Some nomadic tribes, when faced with a lifethreatening, contagious disease, try to improve their chances of survival by dispersing into smaller groups. Suppose a tribe of twenty-one people, of whom four are carriers of the disease, split into three groups of seven each. What is the probability that at least one group is free of the disease? (Hint: Find the probability of the complement.)

Answer 1

Answer:

The probability is 0.4842

Step-by-step explanation:

The number of ways or combinations in which we can select k elements  from a group of n elements when the order is not important is calculated as:

$nCk=\frac{n!}{k!(n-k)!}$

Then, probability P that at least one group is free of the disease is calculated as:

P = 1 - P'

Where P' is the probability that all the groups that are formed has the disease. This probability is calculated as a division between the number of ways in which all the groups has a disease and the total number of ways to create the 3 groups.

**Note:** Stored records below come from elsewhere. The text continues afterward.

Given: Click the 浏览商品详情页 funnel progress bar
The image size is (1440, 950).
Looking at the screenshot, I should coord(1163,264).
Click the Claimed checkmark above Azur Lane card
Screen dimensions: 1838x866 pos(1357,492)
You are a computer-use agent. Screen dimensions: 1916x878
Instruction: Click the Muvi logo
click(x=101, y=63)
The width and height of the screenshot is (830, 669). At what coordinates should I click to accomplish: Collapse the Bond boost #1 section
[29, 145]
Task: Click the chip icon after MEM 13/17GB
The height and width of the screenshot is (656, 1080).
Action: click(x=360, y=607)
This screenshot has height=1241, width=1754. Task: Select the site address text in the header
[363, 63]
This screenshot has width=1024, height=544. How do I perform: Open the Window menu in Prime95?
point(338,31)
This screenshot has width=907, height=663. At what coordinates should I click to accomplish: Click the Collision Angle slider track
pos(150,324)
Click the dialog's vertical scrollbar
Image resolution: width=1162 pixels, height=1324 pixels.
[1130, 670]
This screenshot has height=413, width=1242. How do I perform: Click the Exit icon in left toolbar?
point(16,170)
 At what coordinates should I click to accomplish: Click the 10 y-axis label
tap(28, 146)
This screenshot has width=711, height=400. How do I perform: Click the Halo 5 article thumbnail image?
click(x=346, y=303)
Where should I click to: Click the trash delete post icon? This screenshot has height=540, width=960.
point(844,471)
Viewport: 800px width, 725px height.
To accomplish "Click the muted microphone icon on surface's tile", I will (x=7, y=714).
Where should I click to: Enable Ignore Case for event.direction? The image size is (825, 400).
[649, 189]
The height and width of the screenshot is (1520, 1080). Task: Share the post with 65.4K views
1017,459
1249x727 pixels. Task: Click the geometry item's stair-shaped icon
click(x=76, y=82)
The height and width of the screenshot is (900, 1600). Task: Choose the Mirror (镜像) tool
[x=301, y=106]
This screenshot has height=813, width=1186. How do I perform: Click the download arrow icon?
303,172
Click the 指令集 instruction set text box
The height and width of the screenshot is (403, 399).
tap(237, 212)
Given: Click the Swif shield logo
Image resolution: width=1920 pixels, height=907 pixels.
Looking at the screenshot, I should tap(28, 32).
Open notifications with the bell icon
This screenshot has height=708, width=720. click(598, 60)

The total number of ways to create the 3 groups is:

(21C7)*(14C7)*(7C7) = 399,072,960

Because, first, we are going to select 7 people from the 21 to form the 1st group, then, we are going to select 7 people from the 14 that are remaining to form the second group and finally, we need to select 7 people from the last 7 people to form the third group.

At the same way, the number of ways in which we can form 3 groups in which all have the disease are defined by the following events:

• Group 1 has 2 people with the disease and group 2 and 3 has 1 person each. It is calculated as:

  (4C2)(17C5)   *   (2C1)(12C6)    *    (1C1)(6C6)     =   68,612,544

    1st Group         2nd Group           3rd Group

Where 4C2 are the number of ways in which we can select 2 people from the 4 with disease and 17C5 are the number of ways in which we can select 5 people from the 17 that doesn't have the disease. The multiplication of both combinations give as the number of ways in which we can form the first group. For the others groups apply the same logic.

• Group 2 has 2 people with the disease and group 1 and 3 has 1 person each. It is calculated as:

  (4C1)(17C6)   *   (3C2)(11C5)    *    (1C1)(6C6)     =   68,612,544

    1st Group         2nd Group           3rd Group

• Group 3 has 2 people with the disease and group 1 and 2 has 1 person each. It is calculated as:

  (4C1)(17C6)   *   (3C1)(11C6)    *    (2C2)(5C5)     =   68,612,544

    1st Group         2nd Group           3rd Group

So, the probability P' is calculated as:

P' = (68,612,544 + 68,612,544 + 68,612,544) / (399,072,960)

P' = 0.5158

Finally,  probability P that at least one group is free of the disease is calculated as:

P = 1 - P' = 1 - 0.5158 = 0.4842